On November 6, the US Supreme Court is scheduled to hear oral arguments in Town of Greece, NY v. Galloway, a case that is centered around prayer at government meetings. Two of the town’s residents, one atheist and one Jewish, initiated the case, citing that Greece town meetings have been opened with a prayer, overwhelmingly biased toward Christianity. After the practice was declared unconstitutional by the Second U.S. Circuit Court, the town residents and the Alliance Defending Freedom, a Religious Right advocacy group, petitioned SCOTUS to hear the case, and the Court agreed.

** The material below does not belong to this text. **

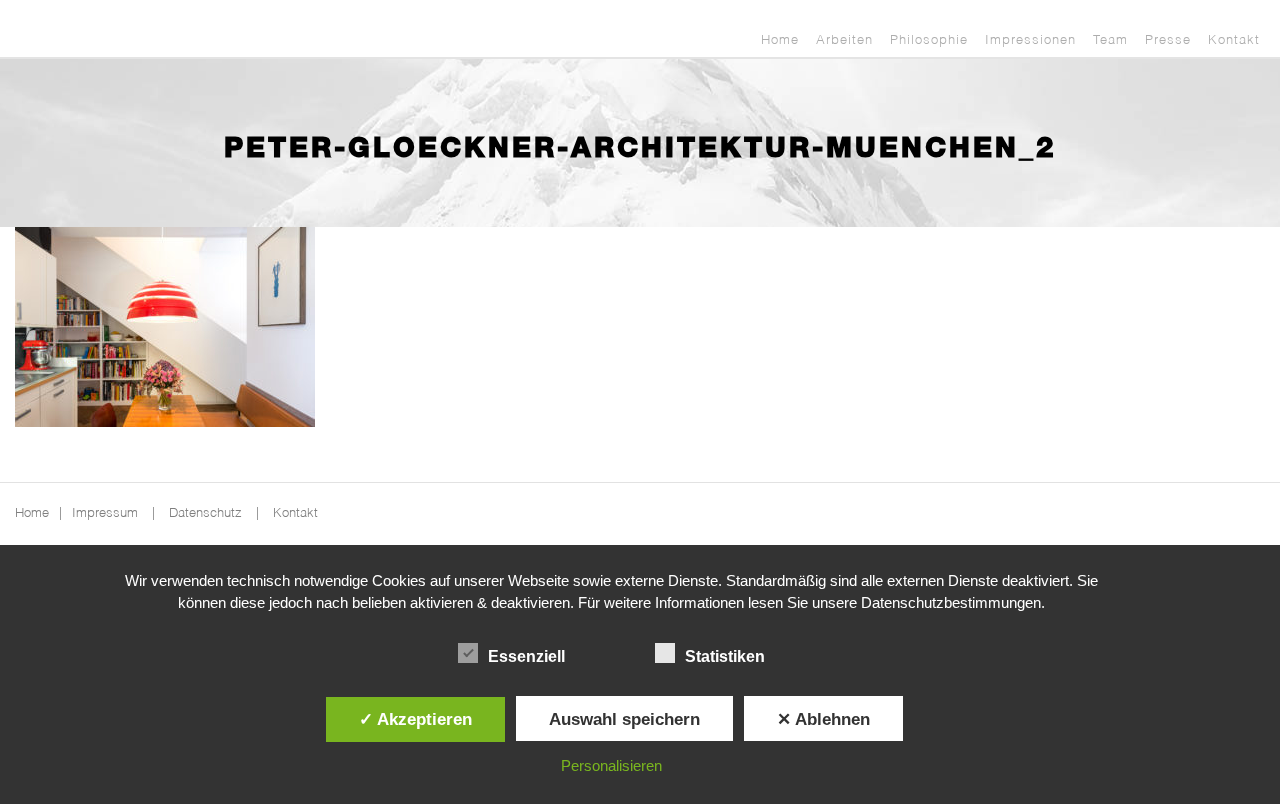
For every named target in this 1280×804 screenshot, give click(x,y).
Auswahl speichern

This case is of particular interest to me, not only because it involves church-state separation issues, but because I once resided in the Town of Greece and still live just 15 miles away. Unfortunately, the issue at the center of this case was poorly chosen. The lower court ruled it’s fine to begin meetings with a prayer or invocation, but the history of this particular town’s opening plea was that of endorsing Christianity rather than representing the religious diversity of its residents. It was the fact that the vast majority of prayers were Christian that was the problem, and not the existence of prayer itself at a government meeting.
While the Supreme Court may choose to refocus the issue at hand to the larger question of all prayer at government meetings, it’s likely to take the less controversial path to hearing arguments of the facts of this specific case, and rule that prayer at government functions must be representative of the population or nondenominational. Big deal. It appears that although church-state watchdogs Americans United have agreed to represent Galloway in the case, they will likely focus their argument on equal representation in prayer, rather than for the elimination of it altogether. Although AU would like to see prayer removed, it would be a much tougher concept to sell to a Supreme Court full of theists.